LLANTWIT MAJOR [H2] Britain's first school was founded here by St llltyd some 1500 years ago. The patron saint of Wales, St David, is said to have been a pupil. There are views of the Bristol Channel from the nearby Seawatch Centre, housed in a former coastguard station. To the west is St Donat's Castle, now a school. Nearby are Tressilian Bay, with smugglers' caves, and Nash Point, from where there are fine views.
MARGAM COUNTRY PARK [G4] An 1840s mansion set in extensive grounds on the site of a ruined 12th-century abbey, Margam has a magnificent orangery, now housing exhibitions. Attractions include a vast maze, gardens, woods and parkland.

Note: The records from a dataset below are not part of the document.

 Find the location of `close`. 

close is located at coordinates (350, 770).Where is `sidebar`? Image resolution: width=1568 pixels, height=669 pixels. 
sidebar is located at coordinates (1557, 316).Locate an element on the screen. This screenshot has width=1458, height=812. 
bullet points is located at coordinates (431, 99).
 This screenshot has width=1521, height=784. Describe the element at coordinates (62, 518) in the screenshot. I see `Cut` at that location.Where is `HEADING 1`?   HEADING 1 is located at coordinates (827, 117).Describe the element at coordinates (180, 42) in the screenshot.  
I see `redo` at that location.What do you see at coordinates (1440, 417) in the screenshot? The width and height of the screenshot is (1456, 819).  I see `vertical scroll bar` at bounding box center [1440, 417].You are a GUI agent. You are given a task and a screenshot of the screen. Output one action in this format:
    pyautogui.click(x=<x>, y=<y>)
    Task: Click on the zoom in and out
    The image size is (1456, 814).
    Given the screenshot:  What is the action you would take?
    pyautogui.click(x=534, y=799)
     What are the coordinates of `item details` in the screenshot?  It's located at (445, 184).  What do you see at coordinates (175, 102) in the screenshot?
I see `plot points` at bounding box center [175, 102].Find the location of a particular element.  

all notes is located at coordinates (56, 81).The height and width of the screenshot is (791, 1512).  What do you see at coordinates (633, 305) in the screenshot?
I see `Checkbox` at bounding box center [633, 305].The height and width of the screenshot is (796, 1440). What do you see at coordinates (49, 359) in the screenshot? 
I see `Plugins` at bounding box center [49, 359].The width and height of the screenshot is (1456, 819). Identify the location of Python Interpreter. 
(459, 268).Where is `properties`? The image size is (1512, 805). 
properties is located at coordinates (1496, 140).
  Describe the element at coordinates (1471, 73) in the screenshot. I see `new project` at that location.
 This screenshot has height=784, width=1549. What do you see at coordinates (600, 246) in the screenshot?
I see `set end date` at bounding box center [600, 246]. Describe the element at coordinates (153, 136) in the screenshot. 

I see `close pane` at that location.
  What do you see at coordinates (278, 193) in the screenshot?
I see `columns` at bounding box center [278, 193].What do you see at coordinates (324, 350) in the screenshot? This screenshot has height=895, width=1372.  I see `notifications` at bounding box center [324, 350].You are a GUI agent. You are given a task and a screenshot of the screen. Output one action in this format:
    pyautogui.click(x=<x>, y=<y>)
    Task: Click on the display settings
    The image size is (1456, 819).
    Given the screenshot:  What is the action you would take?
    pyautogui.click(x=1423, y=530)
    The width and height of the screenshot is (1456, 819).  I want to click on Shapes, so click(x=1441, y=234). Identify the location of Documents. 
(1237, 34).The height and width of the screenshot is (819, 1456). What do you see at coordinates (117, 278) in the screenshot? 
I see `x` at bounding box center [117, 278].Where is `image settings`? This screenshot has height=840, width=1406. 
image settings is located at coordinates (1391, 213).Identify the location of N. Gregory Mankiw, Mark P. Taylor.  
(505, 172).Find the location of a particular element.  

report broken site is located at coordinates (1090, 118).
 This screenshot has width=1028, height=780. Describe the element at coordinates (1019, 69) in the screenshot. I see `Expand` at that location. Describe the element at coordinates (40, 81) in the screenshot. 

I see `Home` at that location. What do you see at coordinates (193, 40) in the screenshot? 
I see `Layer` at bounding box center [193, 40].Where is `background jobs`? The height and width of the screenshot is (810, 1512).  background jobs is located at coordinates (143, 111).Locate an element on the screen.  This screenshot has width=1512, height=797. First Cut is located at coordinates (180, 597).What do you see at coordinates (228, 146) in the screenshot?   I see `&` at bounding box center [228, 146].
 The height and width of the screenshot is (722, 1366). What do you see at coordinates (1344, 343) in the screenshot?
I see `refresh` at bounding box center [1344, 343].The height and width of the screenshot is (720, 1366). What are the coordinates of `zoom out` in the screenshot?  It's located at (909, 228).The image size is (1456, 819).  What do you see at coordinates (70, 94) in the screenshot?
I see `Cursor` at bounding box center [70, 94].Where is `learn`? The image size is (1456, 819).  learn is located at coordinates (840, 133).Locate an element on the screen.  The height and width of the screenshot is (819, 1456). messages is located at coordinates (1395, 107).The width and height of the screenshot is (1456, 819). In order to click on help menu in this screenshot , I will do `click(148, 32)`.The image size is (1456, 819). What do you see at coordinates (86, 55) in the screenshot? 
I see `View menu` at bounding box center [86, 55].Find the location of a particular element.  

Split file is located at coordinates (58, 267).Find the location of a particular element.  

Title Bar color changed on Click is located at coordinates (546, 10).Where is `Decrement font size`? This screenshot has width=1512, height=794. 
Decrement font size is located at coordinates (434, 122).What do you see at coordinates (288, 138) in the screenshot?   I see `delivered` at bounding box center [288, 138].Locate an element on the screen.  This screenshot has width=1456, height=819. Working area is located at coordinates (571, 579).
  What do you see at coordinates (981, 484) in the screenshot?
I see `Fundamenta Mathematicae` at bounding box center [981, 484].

Margam Sands beach is nearby.
MERTHYR MAWR [G3] Thatched stone dwellings surround the green, and there is a medieval Dipping Bridge over the Ogmore - it has large holes in the parapet through which unwilling sheep were pushed into the river to be washed. The ruins of Candleston and Ogmore castles are close by, and upriver are the remains of the fortified Ewenny Priory. The warren or burrows, an area of grassy dunes, stretches west along the Ogmore estuary.
THE MUMBLES [E4] Until the 1950s, a train ride round the bay to Mumbles Head was a day out for Swansea folk. Now part of the old rail line is a promenade to the pier at The Mumbles resort, the gateway to the Gower peninsula.
NEATH [F5] Sited at the gateway to the Vale of Neath, the industrial town became a centre of copper smelting in 1584. By the 18th century furnaces were even set up in the 12th-century abbey ruins. The Welsh Rugby Union first met at the Castle Hotel in 1881.
OYSTERMOUTH [E4] In All Saints churchyard is the grave of Dr Thomas Bowdler; his expurgated editions of Shakespearean plays gave rise to the word 'bowdlerise'. A window in the church depicts one of the earliest railways - a horse-drawn tram of 1800 on the line to The Mumbles. The ruins of Oystermouth Castle overlook the bay.
PORTHCAWL [G3] The former coal port is now one of South Wales's largest seaside resorts, with three sandy bays, a vast pleasure park and a fine golf course. Kenfig Pool and Dunes Nature Reserve, to the northwest, lie above a town buried by sand in medieval times.
PORT TALBOT [F4] Aberavon was the town's name until 1836, when it was renamed after the Talbot family, local landowners. There is good surfing on Aberavon beach, and Afon Lido is one of Wales's largest leisure centres. Port Talbot also has the biggest tidal harbour in Britain, and one of the largest steelworks in Europe. The actor Richard Burton was born at nearby Pontrhydyfen, which is on the way to the scenic Afan Argoed Country Park, where there is a Welsh Miners' Museum.
SWANSEA [E5] See City Routes pp298-299.
TREORCHY [H5] The former mining village is famous for its male voice choir. Visitors can attend their twice-weekly rehearsals. Miners' choirs still flourish in Wales, despite the closure of the mines.
WHITEFORD BURROWS [C5] An area of sand dunes is an extensive nature reserve with golden plovers, redshanks and oystercatchers.
WORMS HEAD [B4] Reached by a promontory battered by waves, the headland has a nature reserve and a cliff arch where the sea spouts through a blowhole. Further up the coast is Burry Holms, an islet with a ruined chapel and Iron Age fort, accessible by foot at low tide. Inland is 13th-century Weobley Castle.